Are we the TMZ Generation?

In my last post, I mentioned that the various arms of American media had begun their predictable trek down the path of low-brow, character assassination “journalism” which typifies every story that ruffles the feathers of those in the echelons of power. In one sense, it served as the impetus for that particular post, but in light of this Guardian articleby Glenn Greenwald, I think the subject (ie: smear campaigns) deserves a little more commentary.

In the article, Greenwald lets us know that various sources have contacted him since he broke his historic story in hopes to get information from him about ridiculous irrelevancies in Greenwald’s past. I won’t quote them here because they are really are irrelevant and don’t deserve to be part of the national discussion.

Of course, Greenwald mentioned, or at least implied, from the outset that this was all to be expected. De-emphasis of the groundbreaking NSA scandal is de facto protocol on the part of the establishment-media-complex. Greenwald, to his credit, has shown commendable tenacity in calling out each “journalist” which tries to snake their way down that road in the interviews he has had with them.

While the character attacks have tended to focus on Snowden rather than Greenwald, it was only a matter of time before this was no longer the case.

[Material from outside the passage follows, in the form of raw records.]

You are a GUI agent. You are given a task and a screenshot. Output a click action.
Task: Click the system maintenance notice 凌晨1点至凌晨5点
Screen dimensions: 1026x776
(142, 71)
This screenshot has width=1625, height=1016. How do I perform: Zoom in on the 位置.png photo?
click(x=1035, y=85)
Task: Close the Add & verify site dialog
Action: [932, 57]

Greenwald is an interesting character and, love him or hate him, has shown comendable integrity in his career as a lawyer and a journalist. Buzzfeed recently posted a short biographical article which I encourage everyone to read.

Yet, whether Greenwald’s past was littered with examples of impossible perfection or despicable skeletons, this would make absolutely zero difference in regards to the validity of the evidence leaked to him by Edward Snowden. The NSA has still been spying on American citizens and it is still a mockery of American principles and justice. The evidence for this is not in question and, honestly, that isn’t the point. What is being attempted is not an attempt to uncover further truths about the bastardization of America’s ideals of liberty, but, instead, a magic trick. Misdirection is the name of the game and it, in this case, the game is damage control on the part of the intelligence community, the Obama administration, and the various media outlets which stake their existence in protecting the halls of power.

What is most disappointing about this aspect of the overall NSA story, though, is that these “journalists” only go down the road of personal smears because it works. To borrow a term from a friend of mine, it represents the “Kardashianization” our culture. Gossip and personality are more interesting — important even — to the average person up to the point that it has the potential to relegate the historically significant truths brought to light by Snowden and Greenwald out of the public forum and replace it with irrelevant, TMZ level dribble.

Americans should be upset that the NSA is spying on them, but they should be as equally upset that they have allowed themselves to be typified as “People Magazine/Us Weekly” cattle who don’t care about the NSA story in the first place.

We have to ask ourselves, do we want to be remembered as the TMZ Generation? Or do we want to be remembered as the generation that saved this country?